Enquanto o projeto fica estacionado, o autor da PEC em questão, deputado Alex Manente, tenta conseguir apoio popular. O parlamentar considera o STF seletivo, pois, segundo ele, lá só chegam processos conduzidos por grandes advogados. “Vamos começar a colher assinaturas para um abaixo-assinado. Em muitos casos, o crime prescreve sem condenação. O mais justo, a meu ver, seria o cumprimento da pena a partir de uma condenação colegiada em segunda instância”, avaliou.
Senado
Já no Senado Federal, o motivo de atrito é o Projeto de Lei do Senado (PLS) 147/2018, de autoria de Cassio Cunha Lima (PSDB-PB). Diferente da proposta tramitando na Câmara, esta pretende alterar o Decreto-Lei nº 4.657 e acrescentar que “para fins de cumprimento de sentença penal condenatória, o trânsito em julgado será considerado a partir da condenação em 2º grau”. Como o projeto não altera a Constituição, não está restrito durante a intervenção federal e já pode ser votado.
O relator da proposta na CCJ da Casa, senador Ricardo Ferraço (PSDB-ES), manifestou-se pela aprovação do projeto. A matéria chegou a ser incluída na pauta da última quarta-feira (6/6) da comissão, mas não foi votada: no momento da análise do PLS, a sessão foi esvaziada, e a discussão, encerrada. A expectativa dos autores é que a proposição seja apreciada na próxima semana.
Supremo
Enquanto os projetos de lei ficam barrados no Congresso Nacional, os processos que tratam do tema no Supremo Tribunal Federal continuam à espera de julgamento. Ao todo, são três ações diretas de constitucionalidade (ADCs) sob a relatoria do ministro Marco Aurélio Mello. Duas delas estão liberadas para julgamento na Corte desde dezembro do ano passado, e a terceira, desde abril de 2018.
A atual jurisprudência da Corte entende que a execução penal após condenação em segunda instância é constitucional e não fere o direito à presunção de inocência. O entendimento foi firmado pelo plenário do Supremo em 2016, por 6 votos a 5, e reafirmado durante o julgamento de habeas corpus (HC) impetrado pelo ex-presidente Lula, em abril deste ano.
Daniel Ferreira/Metrópoles
Apesar da confirmação recente, um grupo de ministros espera uma mudança no entendimento da Corte, por meio da análise dessas ADCs. Durante o julgamento do HC de Lula, o voto decisivo foi o da ministra Rosa Weber. Em 2016, ela foi contra a execução da pena após segunda instância, mas se posicionou na corrente contrária, no caso do ex-presidente. Durante a análise do processo, ela afirmou que um habeas corpus não seria a ferramenta correta para a mudança de entendimento sobre a prisão após segunda instância. Caso estivesse sob julgamento uma ação direta de constitucionalidade, declarou, seu entendimento poderia ser outro.

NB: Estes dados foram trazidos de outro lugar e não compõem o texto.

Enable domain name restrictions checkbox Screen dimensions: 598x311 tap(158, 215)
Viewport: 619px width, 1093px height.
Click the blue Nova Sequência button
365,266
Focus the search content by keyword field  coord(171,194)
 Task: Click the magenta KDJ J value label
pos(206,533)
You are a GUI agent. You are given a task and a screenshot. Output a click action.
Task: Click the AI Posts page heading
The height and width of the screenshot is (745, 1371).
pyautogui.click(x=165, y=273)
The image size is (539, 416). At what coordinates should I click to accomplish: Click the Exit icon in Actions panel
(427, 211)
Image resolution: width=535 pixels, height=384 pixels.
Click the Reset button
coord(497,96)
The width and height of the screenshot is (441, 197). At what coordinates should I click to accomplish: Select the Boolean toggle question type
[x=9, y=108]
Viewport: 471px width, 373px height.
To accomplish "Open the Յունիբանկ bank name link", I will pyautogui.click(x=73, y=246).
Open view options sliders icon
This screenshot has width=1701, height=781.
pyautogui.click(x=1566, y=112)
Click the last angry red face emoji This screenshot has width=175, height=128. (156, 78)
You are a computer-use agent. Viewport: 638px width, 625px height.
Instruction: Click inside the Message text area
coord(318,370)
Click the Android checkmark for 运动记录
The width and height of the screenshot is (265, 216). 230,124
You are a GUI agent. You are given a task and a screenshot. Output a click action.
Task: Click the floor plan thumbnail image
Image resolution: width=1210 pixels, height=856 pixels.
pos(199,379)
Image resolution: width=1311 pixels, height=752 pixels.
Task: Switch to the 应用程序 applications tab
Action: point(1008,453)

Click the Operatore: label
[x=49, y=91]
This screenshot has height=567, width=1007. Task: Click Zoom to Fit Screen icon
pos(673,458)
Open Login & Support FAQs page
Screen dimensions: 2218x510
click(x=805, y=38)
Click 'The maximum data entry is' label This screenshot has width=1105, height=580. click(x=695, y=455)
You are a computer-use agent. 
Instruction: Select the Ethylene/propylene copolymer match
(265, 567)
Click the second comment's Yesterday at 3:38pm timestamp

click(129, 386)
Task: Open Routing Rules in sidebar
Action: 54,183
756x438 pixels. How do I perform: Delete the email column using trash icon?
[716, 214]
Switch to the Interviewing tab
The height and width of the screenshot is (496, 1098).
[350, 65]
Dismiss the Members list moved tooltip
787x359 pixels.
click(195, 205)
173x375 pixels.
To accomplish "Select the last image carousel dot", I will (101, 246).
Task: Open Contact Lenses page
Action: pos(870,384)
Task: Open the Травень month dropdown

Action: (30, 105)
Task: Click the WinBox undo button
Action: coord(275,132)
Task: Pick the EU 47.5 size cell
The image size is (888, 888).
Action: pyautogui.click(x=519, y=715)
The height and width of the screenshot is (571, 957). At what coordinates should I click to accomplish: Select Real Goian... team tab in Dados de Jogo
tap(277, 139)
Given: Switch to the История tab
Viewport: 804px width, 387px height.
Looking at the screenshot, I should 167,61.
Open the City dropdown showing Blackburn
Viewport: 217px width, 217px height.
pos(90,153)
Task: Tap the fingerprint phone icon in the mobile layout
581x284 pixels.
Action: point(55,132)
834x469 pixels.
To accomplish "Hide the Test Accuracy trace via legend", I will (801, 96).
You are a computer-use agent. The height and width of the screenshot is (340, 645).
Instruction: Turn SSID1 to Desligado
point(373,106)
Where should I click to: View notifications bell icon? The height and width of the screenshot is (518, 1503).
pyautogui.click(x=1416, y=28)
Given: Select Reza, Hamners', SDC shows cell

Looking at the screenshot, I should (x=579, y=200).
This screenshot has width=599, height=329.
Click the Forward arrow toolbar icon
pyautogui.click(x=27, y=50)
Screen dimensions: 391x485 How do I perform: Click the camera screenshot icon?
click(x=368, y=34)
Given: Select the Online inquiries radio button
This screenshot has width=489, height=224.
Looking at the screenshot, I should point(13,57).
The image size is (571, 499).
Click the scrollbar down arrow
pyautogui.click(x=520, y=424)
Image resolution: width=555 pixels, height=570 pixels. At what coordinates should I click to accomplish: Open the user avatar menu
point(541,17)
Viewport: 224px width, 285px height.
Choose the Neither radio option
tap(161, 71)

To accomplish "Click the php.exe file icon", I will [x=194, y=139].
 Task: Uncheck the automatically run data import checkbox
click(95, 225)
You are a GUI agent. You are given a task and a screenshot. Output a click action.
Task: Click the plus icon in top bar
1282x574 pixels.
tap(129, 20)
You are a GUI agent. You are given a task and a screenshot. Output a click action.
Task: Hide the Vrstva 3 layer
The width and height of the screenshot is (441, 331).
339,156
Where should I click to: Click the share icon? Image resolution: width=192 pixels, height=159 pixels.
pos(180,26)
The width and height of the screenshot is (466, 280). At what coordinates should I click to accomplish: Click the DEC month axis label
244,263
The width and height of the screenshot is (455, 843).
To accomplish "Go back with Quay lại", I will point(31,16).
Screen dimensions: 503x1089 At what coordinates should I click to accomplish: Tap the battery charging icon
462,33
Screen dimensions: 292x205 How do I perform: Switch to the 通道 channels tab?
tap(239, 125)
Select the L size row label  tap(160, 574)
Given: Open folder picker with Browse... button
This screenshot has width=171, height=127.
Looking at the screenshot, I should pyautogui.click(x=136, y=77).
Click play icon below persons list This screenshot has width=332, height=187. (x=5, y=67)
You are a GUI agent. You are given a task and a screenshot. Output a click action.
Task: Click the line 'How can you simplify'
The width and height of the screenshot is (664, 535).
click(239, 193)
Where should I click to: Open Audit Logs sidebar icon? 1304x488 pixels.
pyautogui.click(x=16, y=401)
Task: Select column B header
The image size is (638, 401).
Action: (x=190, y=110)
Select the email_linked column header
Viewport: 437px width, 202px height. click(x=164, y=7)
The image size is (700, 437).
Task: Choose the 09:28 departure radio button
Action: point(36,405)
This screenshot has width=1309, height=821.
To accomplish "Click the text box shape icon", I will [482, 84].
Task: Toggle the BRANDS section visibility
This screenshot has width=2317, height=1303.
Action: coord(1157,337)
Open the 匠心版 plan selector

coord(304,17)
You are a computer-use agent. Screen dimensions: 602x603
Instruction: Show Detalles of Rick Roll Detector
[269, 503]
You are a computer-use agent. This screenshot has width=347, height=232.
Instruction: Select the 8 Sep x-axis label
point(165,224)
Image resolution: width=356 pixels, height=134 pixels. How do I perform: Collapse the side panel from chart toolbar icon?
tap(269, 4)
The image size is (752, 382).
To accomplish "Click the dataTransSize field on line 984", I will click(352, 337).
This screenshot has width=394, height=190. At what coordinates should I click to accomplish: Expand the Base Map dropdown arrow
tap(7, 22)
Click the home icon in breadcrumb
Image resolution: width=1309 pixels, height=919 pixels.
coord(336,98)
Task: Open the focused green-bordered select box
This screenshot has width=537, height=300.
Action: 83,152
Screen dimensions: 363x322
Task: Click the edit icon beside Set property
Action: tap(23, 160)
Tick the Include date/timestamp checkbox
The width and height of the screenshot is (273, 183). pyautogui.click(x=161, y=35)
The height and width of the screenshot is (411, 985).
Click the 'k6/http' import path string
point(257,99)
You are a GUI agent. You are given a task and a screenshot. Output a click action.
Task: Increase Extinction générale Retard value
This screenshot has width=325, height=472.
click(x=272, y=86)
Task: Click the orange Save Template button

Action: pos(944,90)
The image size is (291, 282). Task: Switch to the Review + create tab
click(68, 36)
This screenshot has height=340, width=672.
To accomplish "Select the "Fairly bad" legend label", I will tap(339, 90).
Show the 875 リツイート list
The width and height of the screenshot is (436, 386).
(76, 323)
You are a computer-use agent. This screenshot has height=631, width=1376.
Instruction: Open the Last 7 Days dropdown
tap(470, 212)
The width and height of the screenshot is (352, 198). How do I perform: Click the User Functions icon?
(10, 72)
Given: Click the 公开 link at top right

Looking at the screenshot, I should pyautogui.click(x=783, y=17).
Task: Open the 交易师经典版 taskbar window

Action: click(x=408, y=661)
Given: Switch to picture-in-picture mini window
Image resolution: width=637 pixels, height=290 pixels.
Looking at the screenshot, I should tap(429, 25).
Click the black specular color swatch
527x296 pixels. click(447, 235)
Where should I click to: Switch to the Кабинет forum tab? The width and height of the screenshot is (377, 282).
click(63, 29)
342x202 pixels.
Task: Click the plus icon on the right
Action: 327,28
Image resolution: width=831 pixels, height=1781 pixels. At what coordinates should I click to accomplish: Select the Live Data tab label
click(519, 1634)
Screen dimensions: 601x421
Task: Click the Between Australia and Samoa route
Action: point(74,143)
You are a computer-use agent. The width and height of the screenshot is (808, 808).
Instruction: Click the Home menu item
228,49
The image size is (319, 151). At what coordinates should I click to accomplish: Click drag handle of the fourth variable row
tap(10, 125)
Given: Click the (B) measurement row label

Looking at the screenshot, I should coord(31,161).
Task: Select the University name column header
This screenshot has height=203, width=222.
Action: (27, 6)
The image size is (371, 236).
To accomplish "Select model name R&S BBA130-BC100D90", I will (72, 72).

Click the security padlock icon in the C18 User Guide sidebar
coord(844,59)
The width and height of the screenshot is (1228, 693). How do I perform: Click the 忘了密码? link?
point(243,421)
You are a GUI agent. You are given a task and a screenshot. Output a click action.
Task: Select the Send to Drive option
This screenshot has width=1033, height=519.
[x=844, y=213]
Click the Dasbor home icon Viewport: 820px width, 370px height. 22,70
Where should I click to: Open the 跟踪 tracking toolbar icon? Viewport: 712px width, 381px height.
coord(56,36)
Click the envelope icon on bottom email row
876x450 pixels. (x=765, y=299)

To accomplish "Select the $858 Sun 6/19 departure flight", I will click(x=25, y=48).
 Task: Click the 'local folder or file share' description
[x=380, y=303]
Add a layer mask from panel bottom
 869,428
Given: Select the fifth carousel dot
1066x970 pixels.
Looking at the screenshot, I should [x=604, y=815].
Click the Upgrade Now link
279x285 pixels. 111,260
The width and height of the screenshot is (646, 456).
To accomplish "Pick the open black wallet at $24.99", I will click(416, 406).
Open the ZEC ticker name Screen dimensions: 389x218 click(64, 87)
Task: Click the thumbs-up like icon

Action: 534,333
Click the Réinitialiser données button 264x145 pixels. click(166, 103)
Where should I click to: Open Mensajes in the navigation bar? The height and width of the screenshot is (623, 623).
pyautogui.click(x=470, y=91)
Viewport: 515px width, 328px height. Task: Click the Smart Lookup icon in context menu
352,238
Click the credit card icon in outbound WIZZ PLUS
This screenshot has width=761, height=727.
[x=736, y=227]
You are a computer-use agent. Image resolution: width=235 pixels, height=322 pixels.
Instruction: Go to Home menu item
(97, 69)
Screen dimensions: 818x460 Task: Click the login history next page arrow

Portanto, existe a possibilidade de que Weber e o ministro Gilmar Mendes, que hoje também critica o entendimento vigente, ajudem a formar maioria contra a execução penal em segunda instância. A análise dos processos, no entanto, depende da colocação em pauta pela presidente do STF, ministra Cármen Lúcia.
Desde o início deste ano, ela afirma não ver necessidade de reanálise do tema – e não deve mudar de opinião nos últimos três meses do mandato. Em setembro, o ministro Dias Toffoli, que também é contra a jurisprudência atual, assume o cargo e pode estar disposto a colocar a questão em debate.